Endpoint challenges in ALS clinical trials for approval and market access

I had an interesting conversation with Clinical Trials Arena recently on the development of new treatments for amyotrophic lateral sclerosis (ALS) clinical trials. ALS is a rare, progressive neurodegenerative disease with an average life expectancy of four years after diagnosis.

Although the ALS drug development landscape has historically been sparse, it is expected that there will be a number of clinical trial results forthcoming in 2022. The topic was initially stimulated by the discussion between Harvard University and the US FDA on matters relating to a platform clinical trial for ALS: each party had a different primary endpoint in mind.
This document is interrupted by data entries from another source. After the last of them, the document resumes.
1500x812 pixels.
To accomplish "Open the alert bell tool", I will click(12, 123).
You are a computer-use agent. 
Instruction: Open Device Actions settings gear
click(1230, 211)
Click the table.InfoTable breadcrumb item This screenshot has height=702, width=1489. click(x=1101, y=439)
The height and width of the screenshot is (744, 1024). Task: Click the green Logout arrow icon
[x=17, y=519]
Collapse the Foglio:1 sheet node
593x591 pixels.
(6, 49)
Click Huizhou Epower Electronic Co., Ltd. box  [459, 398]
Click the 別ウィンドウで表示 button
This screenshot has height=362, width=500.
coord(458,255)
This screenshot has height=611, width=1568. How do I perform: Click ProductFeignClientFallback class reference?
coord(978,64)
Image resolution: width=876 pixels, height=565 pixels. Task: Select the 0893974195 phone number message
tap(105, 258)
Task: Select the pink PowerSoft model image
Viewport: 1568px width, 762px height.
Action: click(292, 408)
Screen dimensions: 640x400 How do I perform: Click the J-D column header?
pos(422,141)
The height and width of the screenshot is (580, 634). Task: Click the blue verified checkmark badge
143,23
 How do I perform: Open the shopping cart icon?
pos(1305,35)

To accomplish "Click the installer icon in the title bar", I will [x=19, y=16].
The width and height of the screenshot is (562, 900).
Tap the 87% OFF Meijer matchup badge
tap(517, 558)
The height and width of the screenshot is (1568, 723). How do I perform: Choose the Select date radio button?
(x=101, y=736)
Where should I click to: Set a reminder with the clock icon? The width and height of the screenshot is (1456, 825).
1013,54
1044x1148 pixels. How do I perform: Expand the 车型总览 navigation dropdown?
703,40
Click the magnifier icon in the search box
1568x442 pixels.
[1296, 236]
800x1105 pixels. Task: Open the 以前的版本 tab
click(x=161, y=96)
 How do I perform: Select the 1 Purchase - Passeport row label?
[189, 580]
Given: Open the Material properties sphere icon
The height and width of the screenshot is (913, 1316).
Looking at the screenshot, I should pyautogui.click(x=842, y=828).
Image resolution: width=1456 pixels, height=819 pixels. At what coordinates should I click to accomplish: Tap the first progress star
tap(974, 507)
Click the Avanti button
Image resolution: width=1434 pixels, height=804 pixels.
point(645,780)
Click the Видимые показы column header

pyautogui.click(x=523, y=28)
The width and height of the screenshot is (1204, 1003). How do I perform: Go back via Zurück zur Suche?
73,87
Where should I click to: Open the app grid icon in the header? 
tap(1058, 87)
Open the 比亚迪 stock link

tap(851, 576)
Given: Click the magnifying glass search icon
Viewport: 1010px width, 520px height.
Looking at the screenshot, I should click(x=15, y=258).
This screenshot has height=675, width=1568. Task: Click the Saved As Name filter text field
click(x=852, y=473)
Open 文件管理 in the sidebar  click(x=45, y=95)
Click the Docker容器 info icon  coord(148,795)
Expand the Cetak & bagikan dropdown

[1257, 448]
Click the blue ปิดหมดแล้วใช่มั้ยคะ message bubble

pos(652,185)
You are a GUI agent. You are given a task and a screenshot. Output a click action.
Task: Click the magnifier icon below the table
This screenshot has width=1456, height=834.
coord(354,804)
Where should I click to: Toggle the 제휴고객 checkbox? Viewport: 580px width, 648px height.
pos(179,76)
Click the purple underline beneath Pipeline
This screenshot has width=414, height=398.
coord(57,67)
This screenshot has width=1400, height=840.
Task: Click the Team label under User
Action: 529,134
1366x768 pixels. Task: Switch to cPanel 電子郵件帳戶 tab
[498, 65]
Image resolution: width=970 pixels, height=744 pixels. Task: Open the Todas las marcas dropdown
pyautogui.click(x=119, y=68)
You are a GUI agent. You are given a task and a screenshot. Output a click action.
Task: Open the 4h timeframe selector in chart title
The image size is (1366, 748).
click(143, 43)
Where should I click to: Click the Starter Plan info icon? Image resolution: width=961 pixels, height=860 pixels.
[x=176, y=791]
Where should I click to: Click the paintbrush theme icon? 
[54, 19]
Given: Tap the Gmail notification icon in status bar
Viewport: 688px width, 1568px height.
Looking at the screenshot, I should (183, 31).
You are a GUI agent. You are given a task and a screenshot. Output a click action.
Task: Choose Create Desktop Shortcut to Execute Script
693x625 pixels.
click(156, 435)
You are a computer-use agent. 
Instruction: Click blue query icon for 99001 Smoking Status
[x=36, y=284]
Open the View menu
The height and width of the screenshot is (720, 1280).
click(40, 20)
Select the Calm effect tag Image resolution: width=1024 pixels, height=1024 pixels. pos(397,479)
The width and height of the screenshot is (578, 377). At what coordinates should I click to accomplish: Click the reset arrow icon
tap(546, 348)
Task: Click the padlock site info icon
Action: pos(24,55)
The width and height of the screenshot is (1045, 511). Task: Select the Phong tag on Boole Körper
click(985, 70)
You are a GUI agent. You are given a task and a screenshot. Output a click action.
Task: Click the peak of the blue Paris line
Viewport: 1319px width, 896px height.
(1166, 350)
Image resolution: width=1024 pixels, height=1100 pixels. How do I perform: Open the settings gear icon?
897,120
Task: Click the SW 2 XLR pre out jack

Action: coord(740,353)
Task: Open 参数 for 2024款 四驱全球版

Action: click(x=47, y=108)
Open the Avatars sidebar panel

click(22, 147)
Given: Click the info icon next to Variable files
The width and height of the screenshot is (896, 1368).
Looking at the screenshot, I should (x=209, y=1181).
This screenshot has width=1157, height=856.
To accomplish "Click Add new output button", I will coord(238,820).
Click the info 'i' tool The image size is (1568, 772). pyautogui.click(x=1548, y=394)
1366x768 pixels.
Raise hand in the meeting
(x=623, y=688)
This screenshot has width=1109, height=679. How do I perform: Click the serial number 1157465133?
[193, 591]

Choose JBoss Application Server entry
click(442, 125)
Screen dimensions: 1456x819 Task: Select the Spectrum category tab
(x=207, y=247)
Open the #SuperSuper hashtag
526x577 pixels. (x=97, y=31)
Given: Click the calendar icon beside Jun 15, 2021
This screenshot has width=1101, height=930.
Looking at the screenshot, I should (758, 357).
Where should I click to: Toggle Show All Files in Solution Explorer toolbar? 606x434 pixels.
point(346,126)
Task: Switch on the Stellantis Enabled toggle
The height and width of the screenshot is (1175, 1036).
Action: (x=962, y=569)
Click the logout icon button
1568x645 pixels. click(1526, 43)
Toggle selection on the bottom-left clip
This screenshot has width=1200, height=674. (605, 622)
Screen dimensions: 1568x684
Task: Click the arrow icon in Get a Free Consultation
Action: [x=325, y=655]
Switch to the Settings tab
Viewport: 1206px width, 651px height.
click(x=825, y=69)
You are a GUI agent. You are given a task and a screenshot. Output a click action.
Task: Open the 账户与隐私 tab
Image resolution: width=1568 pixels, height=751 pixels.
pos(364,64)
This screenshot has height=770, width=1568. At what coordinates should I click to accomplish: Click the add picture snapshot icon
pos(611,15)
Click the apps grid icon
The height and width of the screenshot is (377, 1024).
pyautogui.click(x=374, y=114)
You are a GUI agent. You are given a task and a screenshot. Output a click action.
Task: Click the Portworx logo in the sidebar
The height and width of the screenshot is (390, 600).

And yet this is an important consideration for assessing whether a new treatment works or not for it to be approved and accessed by ALS patients.

Development of innovative effective treatments for ALS has been hampered by a limited understanding of the underlying patho-physiology and absence of reliable markers to evaluate treatment effects. Differing endpoint and efficacy expectations can make designing an ALS clinical trial challenging and will have an impact on timely approval and market access to new treatments to benefit patients. 

The debate over primary endpoint reflects many of the broader challenges drug developers face in the research and development of new ALS treatments. All stakeholders want endpoints that are sensitive to subtle changes related to drug treatment, but also correlate with improved quality of life conditions.

In addition, selecting markers predictive of efficacy, stratifying patients according to disease severity, and satisfying regulators and payers in both the US and Europe present further challenges for a global clinical development programme, because ALS affects populations across all parts of the globe.

Some 30 years ago, survival was thought to be the only relevant endpoint. But a survival trial requires hundreds of patients followed over a long period of time. This has been acknowledged by practitioners as not an efficient way to perform new drug development. To successfully convince regulators and payers of the clinical efficacy and therapeutic position of a drug, manufacturers are expected to include a variety of endpoints measuring ALS functionality and quality of life.

Given the increasing pressure on healthcare cost containment, payers are increasingly demanding greater certainty of clinically relevant patient outcomes for a new treatment to be adopted for use in a healthcare system. The process for collecting long-term data in a real-world setting may influence how the terms of the market access agreement are structured.